- _Your goal_
Below are entries; copy exactly the lines from the one with "Click the filter" through the one with "You are a computer-use agent. The width", both included, and leave out the rest.

- _Records for processing_
* * *

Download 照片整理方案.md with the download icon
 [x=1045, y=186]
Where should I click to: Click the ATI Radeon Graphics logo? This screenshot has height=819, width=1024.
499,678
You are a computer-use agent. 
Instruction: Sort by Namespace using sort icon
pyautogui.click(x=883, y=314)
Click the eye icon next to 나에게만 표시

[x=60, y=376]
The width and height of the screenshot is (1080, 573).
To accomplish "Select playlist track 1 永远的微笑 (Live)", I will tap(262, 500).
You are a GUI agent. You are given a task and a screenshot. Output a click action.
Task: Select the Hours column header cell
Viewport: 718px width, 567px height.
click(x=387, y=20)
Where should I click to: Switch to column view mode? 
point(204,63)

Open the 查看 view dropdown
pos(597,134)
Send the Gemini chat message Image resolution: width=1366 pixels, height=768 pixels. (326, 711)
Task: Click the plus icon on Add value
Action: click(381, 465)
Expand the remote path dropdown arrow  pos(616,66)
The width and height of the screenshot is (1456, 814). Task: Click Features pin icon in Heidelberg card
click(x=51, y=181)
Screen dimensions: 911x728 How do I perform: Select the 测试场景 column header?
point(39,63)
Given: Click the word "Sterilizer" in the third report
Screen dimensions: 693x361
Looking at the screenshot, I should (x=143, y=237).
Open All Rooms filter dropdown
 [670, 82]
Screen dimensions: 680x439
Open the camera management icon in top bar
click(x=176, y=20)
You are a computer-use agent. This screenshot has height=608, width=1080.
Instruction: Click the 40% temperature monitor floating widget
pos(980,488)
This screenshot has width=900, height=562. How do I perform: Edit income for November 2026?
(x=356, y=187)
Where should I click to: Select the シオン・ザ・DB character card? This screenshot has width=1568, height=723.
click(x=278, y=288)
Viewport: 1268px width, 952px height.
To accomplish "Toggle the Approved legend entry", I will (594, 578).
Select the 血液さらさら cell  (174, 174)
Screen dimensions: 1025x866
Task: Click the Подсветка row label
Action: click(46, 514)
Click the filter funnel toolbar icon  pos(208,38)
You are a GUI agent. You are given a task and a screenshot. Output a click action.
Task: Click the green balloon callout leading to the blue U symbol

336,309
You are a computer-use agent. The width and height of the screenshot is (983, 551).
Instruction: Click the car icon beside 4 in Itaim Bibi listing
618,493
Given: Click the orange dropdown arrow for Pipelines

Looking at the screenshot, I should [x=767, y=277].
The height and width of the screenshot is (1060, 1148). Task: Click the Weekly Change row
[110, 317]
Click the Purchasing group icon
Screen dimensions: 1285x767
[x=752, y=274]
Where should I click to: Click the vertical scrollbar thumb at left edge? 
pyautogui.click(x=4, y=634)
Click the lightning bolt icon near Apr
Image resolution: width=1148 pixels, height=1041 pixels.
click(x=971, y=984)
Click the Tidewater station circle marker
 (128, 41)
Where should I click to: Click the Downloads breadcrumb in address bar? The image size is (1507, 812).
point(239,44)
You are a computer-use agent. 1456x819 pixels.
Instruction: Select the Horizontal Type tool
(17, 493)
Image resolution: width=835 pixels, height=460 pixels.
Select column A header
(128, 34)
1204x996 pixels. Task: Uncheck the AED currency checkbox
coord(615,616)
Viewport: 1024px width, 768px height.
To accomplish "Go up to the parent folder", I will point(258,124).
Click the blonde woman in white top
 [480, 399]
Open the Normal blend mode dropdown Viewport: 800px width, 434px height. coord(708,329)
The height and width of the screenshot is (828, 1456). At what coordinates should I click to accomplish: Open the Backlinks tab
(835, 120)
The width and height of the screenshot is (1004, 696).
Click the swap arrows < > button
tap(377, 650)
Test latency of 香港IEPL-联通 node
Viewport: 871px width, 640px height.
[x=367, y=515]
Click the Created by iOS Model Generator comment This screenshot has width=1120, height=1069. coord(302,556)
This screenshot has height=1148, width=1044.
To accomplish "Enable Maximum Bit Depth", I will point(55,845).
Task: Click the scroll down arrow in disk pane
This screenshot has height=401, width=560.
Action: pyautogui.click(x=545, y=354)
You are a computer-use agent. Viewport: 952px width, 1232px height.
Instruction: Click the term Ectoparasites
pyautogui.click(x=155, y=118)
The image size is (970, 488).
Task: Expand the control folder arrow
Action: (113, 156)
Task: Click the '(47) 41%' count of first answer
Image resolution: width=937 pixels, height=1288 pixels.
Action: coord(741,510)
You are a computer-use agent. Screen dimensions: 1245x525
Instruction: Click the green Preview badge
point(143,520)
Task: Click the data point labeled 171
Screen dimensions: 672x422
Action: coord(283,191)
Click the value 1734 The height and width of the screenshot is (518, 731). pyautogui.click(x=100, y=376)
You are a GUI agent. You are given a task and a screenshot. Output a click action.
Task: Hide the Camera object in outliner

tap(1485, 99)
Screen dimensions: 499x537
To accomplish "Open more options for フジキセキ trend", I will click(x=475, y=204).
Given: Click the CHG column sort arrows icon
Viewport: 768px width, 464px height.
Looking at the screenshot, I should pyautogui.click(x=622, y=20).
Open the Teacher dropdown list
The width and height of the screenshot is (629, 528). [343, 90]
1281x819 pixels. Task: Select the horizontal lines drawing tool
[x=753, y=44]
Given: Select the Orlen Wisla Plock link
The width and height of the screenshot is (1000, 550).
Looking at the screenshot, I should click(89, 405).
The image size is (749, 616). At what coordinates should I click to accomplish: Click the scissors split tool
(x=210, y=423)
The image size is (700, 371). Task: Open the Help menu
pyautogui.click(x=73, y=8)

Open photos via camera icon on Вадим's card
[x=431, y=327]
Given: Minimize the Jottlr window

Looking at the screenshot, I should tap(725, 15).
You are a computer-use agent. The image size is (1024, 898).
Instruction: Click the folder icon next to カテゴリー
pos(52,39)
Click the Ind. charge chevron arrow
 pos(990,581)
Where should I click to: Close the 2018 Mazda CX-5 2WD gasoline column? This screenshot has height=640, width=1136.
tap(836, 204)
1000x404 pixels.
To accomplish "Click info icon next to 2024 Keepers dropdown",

* * *

- _Response_
Click the filter funnel toolbar icon  pos(208,38)
You are a GUI agent. You are given a task and a screenshot. Output a click action.
Task: Click the green balloon callout leading to the blue U symbol

336,309
You are a computer-use agent. The width and height of the screenshot is (983, 551).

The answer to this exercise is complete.